The KL-based divergence is used for constraining prior distribution obtained through a prior encoder and a linear layer and posterior distribution obtained through a posterior encoder and a stream network of a linear frequency spectrum. The linear frequency spectrum passes through a posterior coder to obtain posterior characteristics, and the HiFiGAN vocoder reconstructs the posterior characteristics obtained through the posterior coder into a voice waveform. When KL divergence constraint is made, bidirectional flow network loss is adopted.

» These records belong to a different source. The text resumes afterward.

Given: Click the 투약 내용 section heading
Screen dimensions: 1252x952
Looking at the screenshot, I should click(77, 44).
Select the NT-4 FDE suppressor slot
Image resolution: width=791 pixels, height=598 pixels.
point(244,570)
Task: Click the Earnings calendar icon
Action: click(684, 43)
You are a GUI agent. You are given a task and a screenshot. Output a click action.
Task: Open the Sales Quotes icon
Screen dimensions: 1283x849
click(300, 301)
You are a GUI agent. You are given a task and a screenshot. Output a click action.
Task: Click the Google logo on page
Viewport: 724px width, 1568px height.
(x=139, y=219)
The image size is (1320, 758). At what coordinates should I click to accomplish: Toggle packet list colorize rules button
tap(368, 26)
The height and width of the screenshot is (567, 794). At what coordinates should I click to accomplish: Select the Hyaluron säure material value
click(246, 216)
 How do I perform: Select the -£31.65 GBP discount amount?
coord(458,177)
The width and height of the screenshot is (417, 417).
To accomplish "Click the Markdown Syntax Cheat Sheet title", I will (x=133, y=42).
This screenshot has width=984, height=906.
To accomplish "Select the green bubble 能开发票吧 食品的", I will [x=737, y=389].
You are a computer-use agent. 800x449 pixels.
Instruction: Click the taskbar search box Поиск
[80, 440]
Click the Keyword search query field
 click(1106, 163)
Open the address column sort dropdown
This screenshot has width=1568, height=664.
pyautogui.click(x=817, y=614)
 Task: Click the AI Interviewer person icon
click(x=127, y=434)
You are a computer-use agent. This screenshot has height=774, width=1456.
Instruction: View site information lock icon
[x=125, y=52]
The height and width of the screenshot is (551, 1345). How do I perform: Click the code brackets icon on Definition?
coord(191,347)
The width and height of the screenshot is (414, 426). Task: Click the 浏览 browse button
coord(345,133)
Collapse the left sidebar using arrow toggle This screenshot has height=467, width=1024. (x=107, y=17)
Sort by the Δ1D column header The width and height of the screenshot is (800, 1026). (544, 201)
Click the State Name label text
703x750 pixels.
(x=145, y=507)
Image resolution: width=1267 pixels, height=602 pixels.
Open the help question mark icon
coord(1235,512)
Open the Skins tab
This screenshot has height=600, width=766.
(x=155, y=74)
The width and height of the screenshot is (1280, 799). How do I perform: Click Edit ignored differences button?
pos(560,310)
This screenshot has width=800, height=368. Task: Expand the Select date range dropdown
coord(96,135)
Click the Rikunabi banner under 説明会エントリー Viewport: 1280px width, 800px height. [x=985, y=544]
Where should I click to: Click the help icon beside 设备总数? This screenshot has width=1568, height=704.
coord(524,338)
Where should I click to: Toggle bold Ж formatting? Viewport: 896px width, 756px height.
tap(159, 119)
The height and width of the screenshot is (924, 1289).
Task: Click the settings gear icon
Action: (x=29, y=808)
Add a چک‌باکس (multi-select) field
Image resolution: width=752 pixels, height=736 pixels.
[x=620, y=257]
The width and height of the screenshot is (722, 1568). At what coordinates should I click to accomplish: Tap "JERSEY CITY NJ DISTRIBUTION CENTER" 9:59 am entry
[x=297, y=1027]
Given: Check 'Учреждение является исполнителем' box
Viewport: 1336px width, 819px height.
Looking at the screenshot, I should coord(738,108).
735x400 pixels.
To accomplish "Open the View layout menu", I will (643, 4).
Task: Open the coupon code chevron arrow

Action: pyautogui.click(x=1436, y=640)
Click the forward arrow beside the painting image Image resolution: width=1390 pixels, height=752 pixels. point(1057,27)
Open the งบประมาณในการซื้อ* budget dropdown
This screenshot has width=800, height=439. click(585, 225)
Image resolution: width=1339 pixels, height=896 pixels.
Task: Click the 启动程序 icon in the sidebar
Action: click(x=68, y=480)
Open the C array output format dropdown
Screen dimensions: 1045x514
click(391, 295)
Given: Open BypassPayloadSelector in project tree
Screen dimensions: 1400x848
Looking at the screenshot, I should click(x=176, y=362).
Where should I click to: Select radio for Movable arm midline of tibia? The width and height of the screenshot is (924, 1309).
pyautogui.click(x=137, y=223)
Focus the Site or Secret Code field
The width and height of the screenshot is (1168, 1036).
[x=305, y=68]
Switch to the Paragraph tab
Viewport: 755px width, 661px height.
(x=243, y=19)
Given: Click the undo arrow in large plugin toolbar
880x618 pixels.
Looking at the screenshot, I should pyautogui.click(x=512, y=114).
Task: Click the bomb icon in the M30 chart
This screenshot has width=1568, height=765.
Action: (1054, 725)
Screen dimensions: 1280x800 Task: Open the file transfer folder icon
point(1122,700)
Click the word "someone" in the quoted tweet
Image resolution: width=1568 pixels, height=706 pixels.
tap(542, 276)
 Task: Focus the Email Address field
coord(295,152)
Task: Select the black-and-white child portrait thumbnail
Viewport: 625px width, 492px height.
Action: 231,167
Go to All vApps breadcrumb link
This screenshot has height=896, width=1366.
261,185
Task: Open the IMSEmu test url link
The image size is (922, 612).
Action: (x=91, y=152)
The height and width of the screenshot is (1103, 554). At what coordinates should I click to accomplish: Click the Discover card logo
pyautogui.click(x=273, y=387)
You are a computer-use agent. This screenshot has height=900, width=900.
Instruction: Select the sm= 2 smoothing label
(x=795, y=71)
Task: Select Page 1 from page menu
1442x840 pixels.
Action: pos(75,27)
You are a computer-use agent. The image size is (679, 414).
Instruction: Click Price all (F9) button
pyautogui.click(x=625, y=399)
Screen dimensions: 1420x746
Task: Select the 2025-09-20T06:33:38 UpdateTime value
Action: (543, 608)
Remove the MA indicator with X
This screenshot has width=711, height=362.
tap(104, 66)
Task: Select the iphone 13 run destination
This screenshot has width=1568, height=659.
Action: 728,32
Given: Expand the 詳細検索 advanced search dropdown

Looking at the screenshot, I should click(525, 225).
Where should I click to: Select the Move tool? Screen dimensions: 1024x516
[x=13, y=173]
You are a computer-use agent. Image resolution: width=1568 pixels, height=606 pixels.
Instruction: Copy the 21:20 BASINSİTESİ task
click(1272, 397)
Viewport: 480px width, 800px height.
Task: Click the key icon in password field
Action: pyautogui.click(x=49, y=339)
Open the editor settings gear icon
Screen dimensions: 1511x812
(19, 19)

L _kl ＝logq _Φ (z|x _lin )-logp _Φ (z|c _text ,A)

In the training process, the time length corresponding to the text phonemes is estimated through monotone alignment search and is used as a real label of a training random time length predictor. In the training process, the emotion feature extractor and the speaker feature extractor do not participate in updating network parameters, and respectively calculate emotion features and speaker features in the speaker audio.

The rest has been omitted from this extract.